• **Selected text**
## Start

As I understand it action plans are there for use in cases where enforcement would otherwise be used, but both (or all 3 parties) can agree on what needs to done and the timeframe in which the work should be carried out.
If there is agreement then the action plan approach is acceptable. My problem with this approach is that the RP may not do the work and the enforcement action would need to be taken anyway, with the same appeal times etc.
If there is not agreement then the enforcing authority will take the action they believe to be appropriate and if the RP and/or Risk Assessor disagree then they have to stand up and object. Now I understand what kurnal is saying, that the RP may fold and sack the Risk Assessor as a result, and you have my sympathy with this but it is no different to a good Inspecting Officer having a weak boss who caves in everytime anyone with any clout objects to something the inspecting officer has requested. Believe me this happens more often than you may think.
With regard to IO's being rigid and insisting that the Guides are followed to the letter, I agree that there are some that are still reasonably rigid but I've not met one who doesn't have some flexibility. And if the RP or Risk Assessor does object then it will usually be passed onto the IO's line manager and possibly their line manager, so these things aren't usually looked at by only one person. If the IO is being pedantic or too inflexible it will usually be pointed out fairly quickly by someone in the office (the fire safety office can be a pretty merciless place if you are on the wrong end of a savaging by your colleagues).

## End

[Records]
## Start

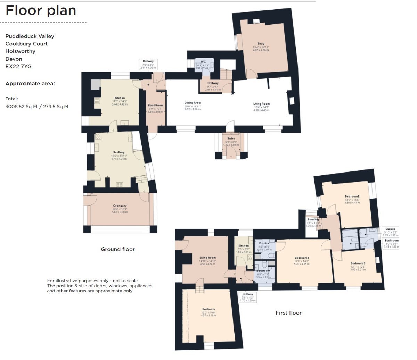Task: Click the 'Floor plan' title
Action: coord(41,11)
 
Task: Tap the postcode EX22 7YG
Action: coord(18,66)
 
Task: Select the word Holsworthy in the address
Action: coord(20,51)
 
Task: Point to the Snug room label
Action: coord(261,44)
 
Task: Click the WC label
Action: coord(203,62)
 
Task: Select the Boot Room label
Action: coord(155,105)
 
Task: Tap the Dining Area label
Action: coord(192,103)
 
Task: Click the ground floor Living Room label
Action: coord(261,104)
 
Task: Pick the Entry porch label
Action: coord(231,139)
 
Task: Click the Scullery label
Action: coord(119,152)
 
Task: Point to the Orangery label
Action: coord(120,206)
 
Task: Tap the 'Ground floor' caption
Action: coord(118,249)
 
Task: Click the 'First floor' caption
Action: coord(288,313)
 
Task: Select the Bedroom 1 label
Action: coord(301,258)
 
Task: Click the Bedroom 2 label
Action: coord(352,196)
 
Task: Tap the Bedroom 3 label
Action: coord(358,263)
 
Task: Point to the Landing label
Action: coord(313,219)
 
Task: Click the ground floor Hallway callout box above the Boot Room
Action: coord(148,64)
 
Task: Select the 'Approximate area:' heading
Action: coord(30,84)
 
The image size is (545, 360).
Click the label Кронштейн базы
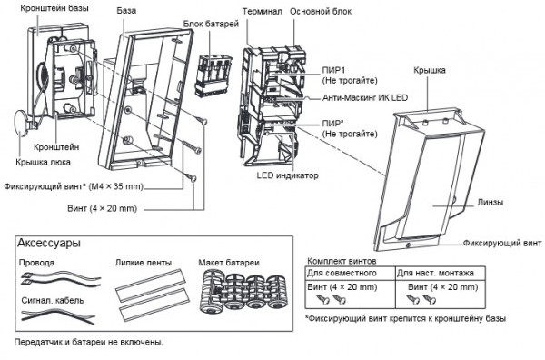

## End

• **Problems to work on**
1. In the post on fire safety action plans, write out the passage from "As I understand" to "appeal times etc.", replacing "timeframe" with "time period".
2. Resume the post on fire safety enforcement and action plans, adding further text after its final sentence.

• **Outputs for the tasks**
1.
As I understand it action plans are there for use in cases where enforcement would otherwise be used, but both (or all 3 parties) can agree on what needs to done and the time period in which the work should be carried out.
If there is agreement then the action plan approach is acceptable. My problem with this approach is that the RP may not do the work and the enforcement action would need to be taken anyway, with the same appeal times etc.

2.
With regard to the Guides being the benchmark, well yes they are. They set the standard at which the RP should be aiming. If he can reach a very similar standard by the use of another method then I think the majority if not all of IO's would be happy with that. We see it all the time, lack of fire resisting seperation being addressed by automatic smoke detection etc. The point is that they still need to reach that standard. Yes there are different levels of risk but this is normally taken into account with such things as travel distances etc.
Other than that it is down to what an individual is happy with. Now I could put 10 IO's and 10 Risk Assessors together and show them a premises that doesn't fall in line with the guides and I should imagine every one would have a slightly different opinion on the level of risk and what would be acceptable, because it is ultimately down to opinion.
The one thing I have come across that gives me cause for concern is the cherry picking approach. For example: for a care home we use a HTM so we can have longer travel distances, we will dispense with the large landings because we don't intend to carry out matress evacuations, we will use ADB so we can have 30 minutes FR instead of 60, we will use BS5839 Part 6 because it more or less gives the same standard as a Part 1 system etc. etc..
I think there are always 3 sides (at least) to the debate.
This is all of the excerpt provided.